Tre Tomaszewski's Preliminary Exam

Tre Tomaszewski

PhD student Tre Tomaszewski will present their preliminary proposal, "The hidden lives of social machines: How cognitive system designs influence agent behavior in synthetic societies." Tomaszewski's preliminary examination committee includes Associate Professor Jessie Chin (chair); Professor Dong Wang; ChengXiang Zhai, Donald Biggar Willett Professor for the Siebel School of Computing and Data Science; and Marcel Binz, research scientist and deputy head of the Institute for Human-Centered AI at Helmholtz Munich

 

Abstract

As synthetic agents equipped with large language models (LLMs) rapidly integrate into social systems, their capacity for coherent, adaptive interaction invites questions beyond mere behavioral mimicry. While recent efforts have focused on whether LLM agents can simulate human behavior, this study investigates a more foundational issue: how different configurations of memory and reasoning modules shape autonomous agent behavior over time. Rather than treating agents as proxies for human participants, this work frames them as evolving cognitive entities embedded within social environments.

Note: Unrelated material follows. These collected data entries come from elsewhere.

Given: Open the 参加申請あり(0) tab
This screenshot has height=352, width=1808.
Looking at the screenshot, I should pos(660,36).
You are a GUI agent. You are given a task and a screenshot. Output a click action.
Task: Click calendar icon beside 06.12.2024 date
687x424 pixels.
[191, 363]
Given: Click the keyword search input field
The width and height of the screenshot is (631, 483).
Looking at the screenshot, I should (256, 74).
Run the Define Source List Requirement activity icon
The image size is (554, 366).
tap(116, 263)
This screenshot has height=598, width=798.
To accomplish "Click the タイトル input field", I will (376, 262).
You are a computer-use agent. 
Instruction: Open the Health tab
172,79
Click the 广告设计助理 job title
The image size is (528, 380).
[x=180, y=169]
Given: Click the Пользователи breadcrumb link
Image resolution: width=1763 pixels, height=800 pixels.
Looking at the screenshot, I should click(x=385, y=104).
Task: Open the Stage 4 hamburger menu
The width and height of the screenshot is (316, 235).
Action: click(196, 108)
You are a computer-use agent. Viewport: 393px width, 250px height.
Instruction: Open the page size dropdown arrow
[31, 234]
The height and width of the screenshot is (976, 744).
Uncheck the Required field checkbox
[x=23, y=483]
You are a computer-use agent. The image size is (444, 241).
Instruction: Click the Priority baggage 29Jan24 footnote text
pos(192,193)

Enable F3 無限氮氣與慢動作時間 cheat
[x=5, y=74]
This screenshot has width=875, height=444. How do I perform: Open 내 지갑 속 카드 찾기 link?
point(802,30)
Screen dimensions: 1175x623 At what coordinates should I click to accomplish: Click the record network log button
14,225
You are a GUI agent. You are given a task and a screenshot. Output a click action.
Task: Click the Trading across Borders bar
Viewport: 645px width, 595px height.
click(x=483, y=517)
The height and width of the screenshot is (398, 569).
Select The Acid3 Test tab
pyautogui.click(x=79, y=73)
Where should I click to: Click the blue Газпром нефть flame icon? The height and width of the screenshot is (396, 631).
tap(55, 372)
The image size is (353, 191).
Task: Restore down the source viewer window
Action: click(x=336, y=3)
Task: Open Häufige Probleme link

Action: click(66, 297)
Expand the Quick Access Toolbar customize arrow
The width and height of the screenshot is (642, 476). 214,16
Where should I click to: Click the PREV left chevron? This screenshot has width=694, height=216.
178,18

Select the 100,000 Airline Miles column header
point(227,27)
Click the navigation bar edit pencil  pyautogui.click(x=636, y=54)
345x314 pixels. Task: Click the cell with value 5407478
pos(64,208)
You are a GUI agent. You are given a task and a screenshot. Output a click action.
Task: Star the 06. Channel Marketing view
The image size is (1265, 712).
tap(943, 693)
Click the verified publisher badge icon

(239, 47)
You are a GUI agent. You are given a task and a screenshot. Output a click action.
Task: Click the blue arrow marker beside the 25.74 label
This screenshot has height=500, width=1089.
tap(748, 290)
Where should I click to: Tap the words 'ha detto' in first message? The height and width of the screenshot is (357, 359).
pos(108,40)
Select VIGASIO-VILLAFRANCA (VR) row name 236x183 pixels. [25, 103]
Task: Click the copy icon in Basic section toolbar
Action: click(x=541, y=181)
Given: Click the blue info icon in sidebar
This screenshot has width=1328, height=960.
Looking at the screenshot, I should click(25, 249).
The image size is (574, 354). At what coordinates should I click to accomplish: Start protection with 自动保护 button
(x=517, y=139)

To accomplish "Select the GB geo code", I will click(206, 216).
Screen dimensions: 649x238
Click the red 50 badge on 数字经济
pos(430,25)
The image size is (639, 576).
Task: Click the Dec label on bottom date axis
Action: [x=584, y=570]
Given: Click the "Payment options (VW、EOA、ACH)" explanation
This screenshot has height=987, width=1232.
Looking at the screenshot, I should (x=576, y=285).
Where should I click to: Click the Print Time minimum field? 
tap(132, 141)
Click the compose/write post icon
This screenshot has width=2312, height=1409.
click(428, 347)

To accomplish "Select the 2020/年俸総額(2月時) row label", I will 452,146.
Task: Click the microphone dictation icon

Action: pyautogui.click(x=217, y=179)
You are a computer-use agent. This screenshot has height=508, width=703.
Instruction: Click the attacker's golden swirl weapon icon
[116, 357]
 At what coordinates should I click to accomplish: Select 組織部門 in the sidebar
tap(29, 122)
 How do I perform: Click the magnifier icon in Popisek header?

Drawing on cognitive architectures, agent-based modeling, and natural language interaction, this study examines nine agent configurations derived from a 3-by-3 matrix of memory (contextual, vector-based, symbolic) and reasoning (reflexive, chain-of-thought, tree-of-thought) systems. Agents operate within a simulated microblogging platform, interacting through posts, replies, and follows across repeated runs. Key observables include interaction patterns, semantic convergence, belief dynamics, and emergent communication traits.

By systematically varying internal architectures and observing the resulting social phenomena, this research aims to clarify the causal links between cognition and sociality in autonomous agents. The findings are intended not only to inform future design of intelligent systems but also to provide a methodological foundation for studying nonhuman social cognition at scale.